What the exercise asks: The listing below is to be reproduced in full, exactly as given.

Record set:

•••••

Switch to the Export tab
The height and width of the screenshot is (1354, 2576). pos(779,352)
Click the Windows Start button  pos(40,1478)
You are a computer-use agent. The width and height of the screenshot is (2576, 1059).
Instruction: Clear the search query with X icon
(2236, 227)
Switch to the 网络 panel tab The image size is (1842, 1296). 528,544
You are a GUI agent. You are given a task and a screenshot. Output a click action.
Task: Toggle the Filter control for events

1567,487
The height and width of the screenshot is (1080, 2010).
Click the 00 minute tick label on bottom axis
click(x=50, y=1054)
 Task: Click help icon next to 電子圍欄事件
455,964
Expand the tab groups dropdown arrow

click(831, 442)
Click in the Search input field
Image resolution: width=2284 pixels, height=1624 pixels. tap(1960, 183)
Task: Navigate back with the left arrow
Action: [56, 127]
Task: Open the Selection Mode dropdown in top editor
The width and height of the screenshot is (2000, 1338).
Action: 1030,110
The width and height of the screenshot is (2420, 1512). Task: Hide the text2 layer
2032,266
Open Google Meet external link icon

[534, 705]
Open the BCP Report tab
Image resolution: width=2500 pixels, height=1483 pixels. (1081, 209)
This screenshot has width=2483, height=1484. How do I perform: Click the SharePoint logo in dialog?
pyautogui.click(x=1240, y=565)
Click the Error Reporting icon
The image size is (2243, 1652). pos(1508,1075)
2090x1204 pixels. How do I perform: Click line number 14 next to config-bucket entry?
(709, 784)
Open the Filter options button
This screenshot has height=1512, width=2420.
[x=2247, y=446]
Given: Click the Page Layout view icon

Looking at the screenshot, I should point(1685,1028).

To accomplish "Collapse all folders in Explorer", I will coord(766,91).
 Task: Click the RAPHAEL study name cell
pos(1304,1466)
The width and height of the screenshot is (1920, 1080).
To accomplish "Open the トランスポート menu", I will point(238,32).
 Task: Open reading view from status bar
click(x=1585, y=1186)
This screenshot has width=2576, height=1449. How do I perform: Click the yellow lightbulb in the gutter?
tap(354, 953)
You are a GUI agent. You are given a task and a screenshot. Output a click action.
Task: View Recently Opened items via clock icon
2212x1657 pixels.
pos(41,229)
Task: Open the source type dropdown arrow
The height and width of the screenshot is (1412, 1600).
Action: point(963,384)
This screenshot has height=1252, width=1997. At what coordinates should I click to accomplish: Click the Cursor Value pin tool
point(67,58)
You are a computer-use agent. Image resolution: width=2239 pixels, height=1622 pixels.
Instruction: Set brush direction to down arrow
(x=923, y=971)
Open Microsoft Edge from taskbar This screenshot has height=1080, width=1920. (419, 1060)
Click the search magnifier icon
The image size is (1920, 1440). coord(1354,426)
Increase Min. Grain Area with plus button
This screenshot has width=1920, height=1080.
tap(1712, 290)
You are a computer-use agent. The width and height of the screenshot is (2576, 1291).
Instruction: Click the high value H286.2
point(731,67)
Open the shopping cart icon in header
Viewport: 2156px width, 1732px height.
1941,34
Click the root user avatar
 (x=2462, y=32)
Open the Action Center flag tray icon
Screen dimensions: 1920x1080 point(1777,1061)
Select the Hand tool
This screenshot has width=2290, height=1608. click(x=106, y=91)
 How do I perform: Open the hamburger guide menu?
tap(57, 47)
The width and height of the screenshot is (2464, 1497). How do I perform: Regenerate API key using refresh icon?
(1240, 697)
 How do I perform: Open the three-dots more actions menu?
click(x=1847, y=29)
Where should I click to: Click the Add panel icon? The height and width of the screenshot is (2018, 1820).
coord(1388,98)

•••••

Written answer:
Switch to the Export tab
The height and width of the screenshot is (1354, 2576). pos(779,352)
Click the Windows Start button  pos(40,1478)
You are a computer-use agent. The width and height of the screenshot is (2576, 1059).
Instruction: Clear the search query with X icon
(2236, 227)
Switch to the 网络 panel tab The image size is (1842, 1296). 528,544
You are a GUI agent. You are given a task and a screenshot. Output a click action.
Task: Toggle the Filter control for events

1567,487
The height and width of the screenshot is (1080, 2010).
Click the 00 minute tick label on bottom axis
click(x=50, y=1054)
 Task: Click help icon next to 電子圍欄事件
455,964
Expand the tab groups dropdown arrow

click(831, 442)
Click in the Search input field
Image resolution: width=2284 pixels, height=1624 pixels. tap(1960, 183)
Task: Navigate back with the left arrow
Action: [56, 127]
Task: Open the Selection Mode dropdown in top editor
The width and height of the screenshot is (2000, 1338).
Action: 1030,110
The width and height of the screenshot is (2420, 1512). Task: Hide the text2 layer
2032,266
Open Google Meet external link icon

[534, 705]
Open the BCP Report tab
Image resolution: width=2500 pixels, height=1483 pixels. (1081, 209)
This screenshot has width=2483, height=1484. How do I perform: Click the SharePoint logo in dialog?
pyautogui.click(x=1240, y=565)
Click the Error Reporting icon
The image size is (2243, 1652). pos(1508,1075)
2090x1204 pixels. How do I perform: Click line number 14 next to config-bucket entry?
(709, 784)
Open the Filter options button
This screenshot has height=1512, width=2420.
[x=2247, y=446]
Given: Click the Page Layout view icon

Looking at the screenshot, I should point(1685,1028).

To accomplish "Collapse all folders in Explorer", I will coord(766,91).
 Task: Click the RAPHAEL study name cell
pos(1304,1466)
The width and height of the screenshot is (1920, 1080).
To accomplish "Open the トランスポート menu", I will point(238,32).
 Task: Open reading view from status bar
click(x=1585, y=1186)
This screenshot has width=2576, height=1449. How do I perform: Click the yellow lightbulb in the gutter?
tap(354, 953)
You are a GUI agent. You are given a task and a screenshot. Output a click action.
Task: View Recently Opened items via clock icon
2212x1657 pixels.
pos(41,229)
Task: Open the source type dropdown arrow
The height and width of the screenshot is (1412, 1600).
Action: point(963,384)
This screenshot has height=1252, width=1997. At what coordinates should I click to accomplish: Click the Cursor Value pin tool
point(67,58)
You are a computer-use agent. Image resolution: width=2239 pixels, height=1622 pixels.
Instruction: Set brush direction to down arrow
(x=923, y=971)
Open Microsoft Edge from taskbar This screenshot has height=1080, width=1920. (419, 1060)
Click the search magnifier icon
The image size is (1920, 1440). coord(1354,426)
Increase Min. Grain Area with plus button
This screenshot has width=1920, height=1080.
tap(1712, 290)
You are a computer-use agent. The width and height of the screenshot is (2576, 1291).
Instruction: Click the high value H286.2
point(731,67)
Open the shopping cart icon in header
Viewport: 2156px width, 1732px height.
1941,34
Click the root user avatar
 (x=2462, y=32)
Open the Action Center flag tray icon
Screen dimensions: 1920x1080 point(1777,1061)
Select the Hand tool
This screenshot has width=2290, height=1608. click(x=106, y=91)
 How do I perform: Open the hamburger guide menu?
tap(57, 47)
The width and height of the screenshot is (2464, 1497). How do I perform: Regenerate API key using refresh icon?
(1240, 697)
 How do I perform: Open the three-dots more actions menu?
click(x=1847, y=29)
Where should I click to: Click the Add panel icon? The height and width of the screenshot is (2018, 1820).
coord(1388,98)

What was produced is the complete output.